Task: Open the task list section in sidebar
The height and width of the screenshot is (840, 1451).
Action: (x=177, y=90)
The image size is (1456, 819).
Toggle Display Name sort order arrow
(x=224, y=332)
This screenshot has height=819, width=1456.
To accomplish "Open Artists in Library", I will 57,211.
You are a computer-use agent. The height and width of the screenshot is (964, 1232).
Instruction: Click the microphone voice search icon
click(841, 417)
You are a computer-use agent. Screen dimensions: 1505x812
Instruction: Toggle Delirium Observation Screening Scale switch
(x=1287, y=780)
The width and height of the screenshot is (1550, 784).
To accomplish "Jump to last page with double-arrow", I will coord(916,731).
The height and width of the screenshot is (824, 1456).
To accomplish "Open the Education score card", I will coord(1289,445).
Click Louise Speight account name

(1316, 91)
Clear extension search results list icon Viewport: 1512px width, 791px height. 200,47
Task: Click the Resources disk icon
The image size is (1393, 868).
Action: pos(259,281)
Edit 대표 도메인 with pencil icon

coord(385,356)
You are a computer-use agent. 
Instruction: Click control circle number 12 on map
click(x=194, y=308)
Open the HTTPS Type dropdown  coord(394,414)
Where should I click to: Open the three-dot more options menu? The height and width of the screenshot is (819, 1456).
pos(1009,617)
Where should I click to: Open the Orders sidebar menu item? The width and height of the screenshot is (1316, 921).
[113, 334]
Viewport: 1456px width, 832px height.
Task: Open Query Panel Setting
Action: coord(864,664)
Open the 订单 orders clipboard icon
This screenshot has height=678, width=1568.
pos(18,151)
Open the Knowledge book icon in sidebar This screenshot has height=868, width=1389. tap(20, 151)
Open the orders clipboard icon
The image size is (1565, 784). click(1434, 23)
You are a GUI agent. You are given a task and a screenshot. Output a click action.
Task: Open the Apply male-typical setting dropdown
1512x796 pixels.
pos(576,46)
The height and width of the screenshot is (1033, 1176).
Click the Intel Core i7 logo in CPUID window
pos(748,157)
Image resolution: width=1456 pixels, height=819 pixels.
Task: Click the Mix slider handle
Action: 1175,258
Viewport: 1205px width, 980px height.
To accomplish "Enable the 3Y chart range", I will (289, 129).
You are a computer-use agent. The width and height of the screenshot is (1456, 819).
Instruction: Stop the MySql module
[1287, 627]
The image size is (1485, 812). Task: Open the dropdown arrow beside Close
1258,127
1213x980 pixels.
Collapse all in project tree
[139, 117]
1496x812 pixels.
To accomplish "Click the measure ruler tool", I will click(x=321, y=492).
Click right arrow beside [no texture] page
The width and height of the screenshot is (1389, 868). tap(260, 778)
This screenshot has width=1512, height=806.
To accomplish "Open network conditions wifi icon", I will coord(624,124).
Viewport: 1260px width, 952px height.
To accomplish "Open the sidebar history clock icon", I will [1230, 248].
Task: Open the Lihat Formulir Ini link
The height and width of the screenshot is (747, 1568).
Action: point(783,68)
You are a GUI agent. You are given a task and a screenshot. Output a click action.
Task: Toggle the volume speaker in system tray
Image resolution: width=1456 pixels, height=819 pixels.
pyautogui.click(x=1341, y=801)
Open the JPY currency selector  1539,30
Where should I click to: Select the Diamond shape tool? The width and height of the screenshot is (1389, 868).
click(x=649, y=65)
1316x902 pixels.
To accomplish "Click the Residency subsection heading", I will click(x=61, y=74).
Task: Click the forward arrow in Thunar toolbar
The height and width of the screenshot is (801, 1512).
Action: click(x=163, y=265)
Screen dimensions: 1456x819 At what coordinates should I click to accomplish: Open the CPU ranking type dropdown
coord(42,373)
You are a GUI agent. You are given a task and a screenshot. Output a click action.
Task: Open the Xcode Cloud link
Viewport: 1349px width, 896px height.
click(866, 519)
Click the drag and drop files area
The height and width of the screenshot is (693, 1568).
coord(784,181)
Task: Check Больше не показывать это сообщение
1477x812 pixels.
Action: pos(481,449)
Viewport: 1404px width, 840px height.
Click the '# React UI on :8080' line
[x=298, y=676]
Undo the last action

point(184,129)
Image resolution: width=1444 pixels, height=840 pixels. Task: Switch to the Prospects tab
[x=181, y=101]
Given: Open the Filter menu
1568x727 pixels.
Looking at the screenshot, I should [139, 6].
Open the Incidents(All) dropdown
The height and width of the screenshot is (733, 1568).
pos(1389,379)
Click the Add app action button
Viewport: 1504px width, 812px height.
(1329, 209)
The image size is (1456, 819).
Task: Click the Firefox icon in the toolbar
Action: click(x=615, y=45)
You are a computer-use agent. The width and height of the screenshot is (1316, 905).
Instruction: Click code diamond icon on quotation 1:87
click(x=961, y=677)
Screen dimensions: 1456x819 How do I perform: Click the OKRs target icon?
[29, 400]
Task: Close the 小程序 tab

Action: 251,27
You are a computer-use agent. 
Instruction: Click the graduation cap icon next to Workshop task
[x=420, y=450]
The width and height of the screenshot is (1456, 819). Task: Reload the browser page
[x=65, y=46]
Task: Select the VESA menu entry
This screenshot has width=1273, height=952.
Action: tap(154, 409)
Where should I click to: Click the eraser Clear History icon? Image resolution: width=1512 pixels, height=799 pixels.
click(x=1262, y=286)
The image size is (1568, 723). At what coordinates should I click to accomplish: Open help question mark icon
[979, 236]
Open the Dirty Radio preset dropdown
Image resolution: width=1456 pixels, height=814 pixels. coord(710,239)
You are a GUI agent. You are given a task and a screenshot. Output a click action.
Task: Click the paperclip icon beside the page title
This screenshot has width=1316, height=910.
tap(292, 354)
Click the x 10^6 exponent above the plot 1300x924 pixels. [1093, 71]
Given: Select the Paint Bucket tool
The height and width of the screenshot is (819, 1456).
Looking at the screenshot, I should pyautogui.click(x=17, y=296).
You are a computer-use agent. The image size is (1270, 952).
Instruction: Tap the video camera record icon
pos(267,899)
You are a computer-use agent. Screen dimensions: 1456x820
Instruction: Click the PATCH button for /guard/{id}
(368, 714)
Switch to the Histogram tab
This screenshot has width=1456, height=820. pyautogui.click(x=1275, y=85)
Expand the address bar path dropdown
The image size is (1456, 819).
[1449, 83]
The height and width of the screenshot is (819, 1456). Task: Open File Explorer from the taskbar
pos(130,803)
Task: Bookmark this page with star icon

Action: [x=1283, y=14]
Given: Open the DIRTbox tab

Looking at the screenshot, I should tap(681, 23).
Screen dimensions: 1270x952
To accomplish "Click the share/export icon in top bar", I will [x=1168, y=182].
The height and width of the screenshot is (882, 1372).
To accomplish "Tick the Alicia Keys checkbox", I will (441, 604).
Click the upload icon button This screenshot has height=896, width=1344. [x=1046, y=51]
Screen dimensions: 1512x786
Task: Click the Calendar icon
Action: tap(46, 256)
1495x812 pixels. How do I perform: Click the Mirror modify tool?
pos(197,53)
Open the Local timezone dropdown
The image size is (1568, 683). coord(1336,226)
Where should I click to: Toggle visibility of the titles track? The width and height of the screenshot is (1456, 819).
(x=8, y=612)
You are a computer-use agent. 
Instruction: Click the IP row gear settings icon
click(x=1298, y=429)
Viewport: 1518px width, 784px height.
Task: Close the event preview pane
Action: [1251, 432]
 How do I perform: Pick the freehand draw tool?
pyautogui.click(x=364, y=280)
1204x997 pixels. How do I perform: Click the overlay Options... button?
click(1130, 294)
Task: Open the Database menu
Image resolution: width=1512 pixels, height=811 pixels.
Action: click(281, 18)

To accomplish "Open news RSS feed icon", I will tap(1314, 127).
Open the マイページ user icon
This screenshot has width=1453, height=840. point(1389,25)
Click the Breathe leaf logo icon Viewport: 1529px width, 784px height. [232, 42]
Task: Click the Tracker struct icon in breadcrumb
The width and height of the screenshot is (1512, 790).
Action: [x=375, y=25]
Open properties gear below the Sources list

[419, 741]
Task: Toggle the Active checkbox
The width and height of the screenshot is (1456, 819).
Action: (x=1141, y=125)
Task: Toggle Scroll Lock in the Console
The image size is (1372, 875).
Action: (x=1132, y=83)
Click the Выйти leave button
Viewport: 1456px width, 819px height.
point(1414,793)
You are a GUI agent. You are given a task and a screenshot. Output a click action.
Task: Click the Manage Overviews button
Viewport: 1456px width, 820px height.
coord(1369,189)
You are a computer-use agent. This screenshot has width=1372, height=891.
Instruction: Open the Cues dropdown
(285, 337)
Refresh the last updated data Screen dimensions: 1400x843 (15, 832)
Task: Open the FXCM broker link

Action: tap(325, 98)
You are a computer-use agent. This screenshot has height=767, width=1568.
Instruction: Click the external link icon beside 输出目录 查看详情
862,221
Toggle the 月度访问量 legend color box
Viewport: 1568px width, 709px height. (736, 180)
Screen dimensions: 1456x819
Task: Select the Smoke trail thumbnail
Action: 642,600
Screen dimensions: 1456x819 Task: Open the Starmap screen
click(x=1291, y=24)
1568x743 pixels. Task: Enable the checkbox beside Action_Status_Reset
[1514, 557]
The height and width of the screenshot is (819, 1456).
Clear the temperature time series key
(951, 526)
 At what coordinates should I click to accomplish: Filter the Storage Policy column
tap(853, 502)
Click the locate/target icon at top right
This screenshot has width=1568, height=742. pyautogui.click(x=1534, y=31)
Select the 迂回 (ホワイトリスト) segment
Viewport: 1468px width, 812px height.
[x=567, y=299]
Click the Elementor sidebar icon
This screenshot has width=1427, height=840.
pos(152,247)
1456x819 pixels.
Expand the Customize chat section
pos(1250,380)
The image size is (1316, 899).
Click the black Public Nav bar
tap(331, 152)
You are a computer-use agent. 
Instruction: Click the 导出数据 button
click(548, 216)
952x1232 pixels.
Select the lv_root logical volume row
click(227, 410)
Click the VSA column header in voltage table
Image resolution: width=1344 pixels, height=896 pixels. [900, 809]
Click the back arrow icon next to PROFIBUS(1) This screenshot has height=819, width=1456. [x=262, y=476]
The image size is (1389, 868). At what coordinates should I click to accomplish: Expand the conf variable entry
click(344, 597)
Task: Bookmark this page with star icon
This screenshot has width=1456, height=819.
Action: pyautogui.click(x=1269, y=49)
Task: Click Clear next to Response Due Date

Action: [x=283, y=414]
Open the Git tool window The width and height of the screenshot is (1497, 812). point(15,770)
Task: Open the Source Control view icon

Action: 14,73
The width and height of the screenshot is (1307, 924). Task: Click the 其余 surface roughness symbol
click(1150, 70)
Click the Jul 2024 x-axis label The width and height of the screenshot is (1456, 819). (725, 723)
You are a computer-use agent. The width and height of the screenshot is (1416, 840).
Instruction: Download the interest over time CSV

* * *

Repeat exactly the lines that run from the opening of the listing through the line holding "You are a computer-use agent. The height". Leave out everything else.

§ **Exercise solution**:
Task: Open the task list section in sidebar
The height and width of the screenshot is (840, 1451).
Action: (x=177, y=90)
The image size is (1456, 819).
Toggle Display Name sort order arrow
(x=224, y=332)
This screenshot has height=819, width=1456.
To accomplish "Open Artists in Library", I will 57,211.
You are a computer-use agent. The height and width of the screenshot is (964, 1232).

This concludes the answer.